# Solving $px^n -x + (1-p)=0$

I'm interested in solving the following equation in $[0,1]$ $$px^n - x + (1-p)=0$$

where $p \in [0,1]$ and $n \in \mathbb N -\{1,2 \}$ both constant.

To start with, we can easily see that $x=1$ is a solution and I also know there is another solution in $[0,1]$ for every $n \in \mathbb N -\{1,2 \}$ and for all $p> p_c (n)$ . I've tried using the Horner method with $(x-1)$ we get :

$$(x-1)(px^{n-1} + px^{n-2}+..+ px^2 + px+p-1)=0$$

So we get $(px^{n-1} + px^{n-2}+..+ px^2 + px+p-1)=0$ . Then we can do : $$x^{n-1} + x^{n-2}+..+ x=\frac{1-p}{p}$$

or $$\frac{x^n-1}{x-1}=\frac{1-p}{p}+1$$

But this doesn't seem to give anything useful. Any ideas on how we can solve this?

• You mean to do it numerically? An analytical solution in terms of radicals I think will collide with Abel-Ruffini pretty quick (I suspect when $n \geq 6$). – Ian Sep 4 '18 at 17:39
• I'm pretty sure there is an analytical solution, I've seen the root somewhere, but not the way you can solve it. – Dimitris Sep 4 '18 at 17:40
• You've found how to solve $y=\sum_{k=0}^{n-1} x^k$ for $x$ when $y$ is an arbitrary number in $(-\infty,1]$ and $n>2$ is arbitrary? – Ian Sep 4 '18 at 17:41
• Come to think of it you are right, seems like it can't be solved. This equation comes from solving percolation (en.wikipedia.org/wiki/Percolation_theory) in a Bethe lattice (en.wikipedia.org/wiki/Bethe_lattice). And I've read in lecture notes the second solution (for n=z-1) : $x=1- \frac{2p(z-1)-2}{p(z-1)(z-2)}$. Maybe it's wrong? – Dimitris Sep 4 '18 at 17:47
• @Dimitris, don't give up to early, even if there are no (known) closed form solutions, there might be someone with insights that might help you nevertheless. It's only been 40 minutes since you asked. – Ennar Sep 4 '18 at 18:16

If $x\in (0,1)$ then for $n\in\mathbb{N}-\{1,2\}$ large we have $p\cdot x^n\approx 0$. We have $px^n-x+(1-p)=0$ and $p\cdot x^n\approx 0$ implies $$-x+(1-p)\approx 0$$ Then $x\approx 1-p$.

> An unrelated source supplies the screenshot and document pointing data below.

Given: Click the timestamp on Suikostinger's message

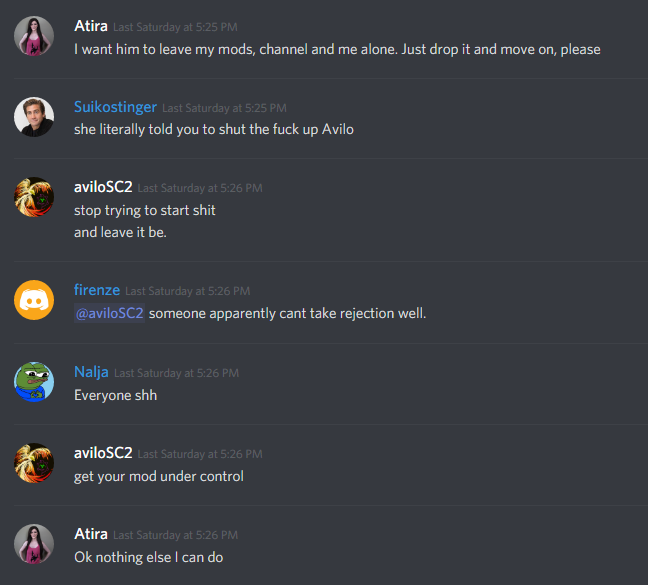Looking at the screenshot, I should [224, 108].
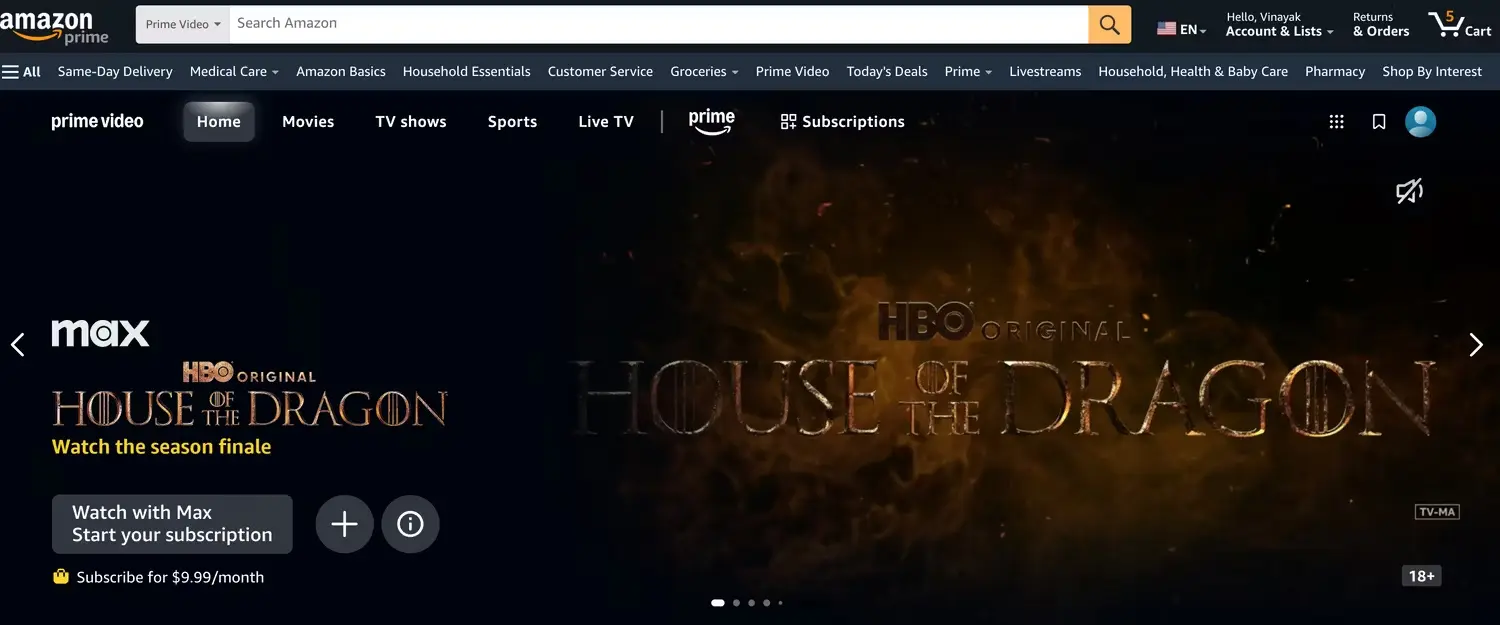The image size is (1500, 625).
Task: Expand the Prime Video search category dropdown
Action: click(x=183, y=24)

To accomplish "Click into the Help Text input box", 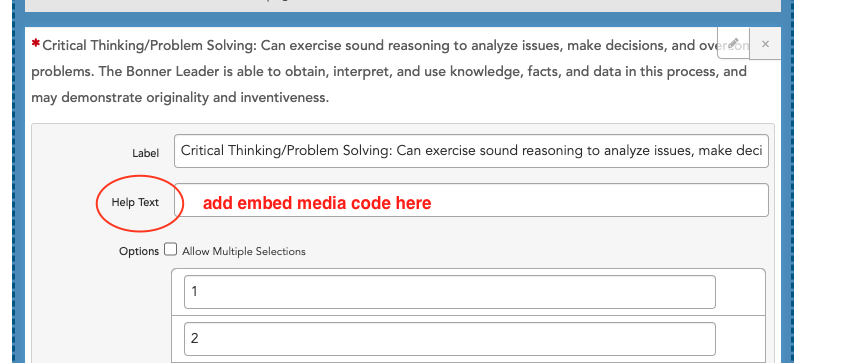I will coord(471,200).
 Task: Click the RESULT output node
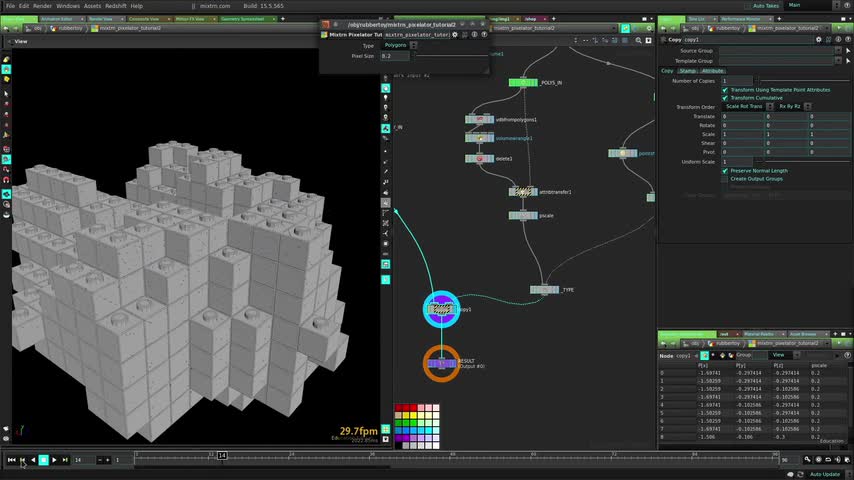coord(441,364)
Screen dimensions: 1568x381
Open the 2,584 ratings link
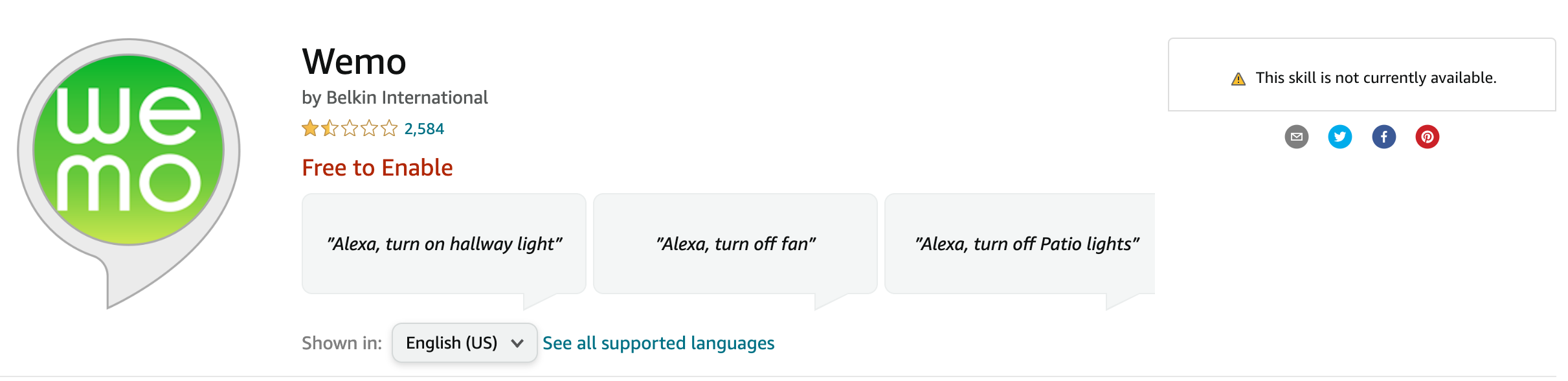coord(424,129)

• I think the interesting question is: how to derive corrections to this leading order large-n asymptotic? A related easier question is: what is the simultaneous scaling of $n,p$ such that this approximation breaks down if we send $p \to 0$ and $n \to \infty$ simultaneously in accordance with this scaling? Presumably it is $p \sim 1/n$... – Ian Sep 5 '18 at 0:59

Let's write $$\left\{ \matrix{ f(x) = p\,x^{\,n} - x + \left( {1 - p} \right) \hfill \cr g(x) = {{f(x)} \over {x - 1}} = p{{x^{\,n} - 1} \over {x - 1}} - 1 = \hfill \cr = p\left( {1 + x + \cdots + x^{\,n - 1} } \right) - 1 \hfill \cr} \right.$$

We have that $g(x)$ is continuous, and $$\left\{ \matrix{ g(0) = p - 1 \le 0\quad \left| {\;p \le 1} \right. \hfill \cr 0 \le g(1) = n\,p - 1\quad \left| {\;1/n \le p} \right. \hfill \cr 0 \le g'(x) = p\left( {1 + 2x + \cdots + \left( {n - 1} \right)x^{\,n - 2} } \right)\quad \left| \matrix{ \;0 \le p \hfill \cr \;2 \le n \hfill \cr} \right. \hfill \cr} \right.$$ so that, for $1/n <p \le 1$ and $2 \le n$:
$g(0)$ is non-positive, $g(1)$ is positive, g(x) is strictly increasing in the interval,
then you will have one (and only one) real root in the interval $[0,1)$, which confirms what you already know. As for calculating the root, I do not see any other method than to use Newton- Raphson or the secant approximation, starting with $P_0,P_1$ as from the sketch.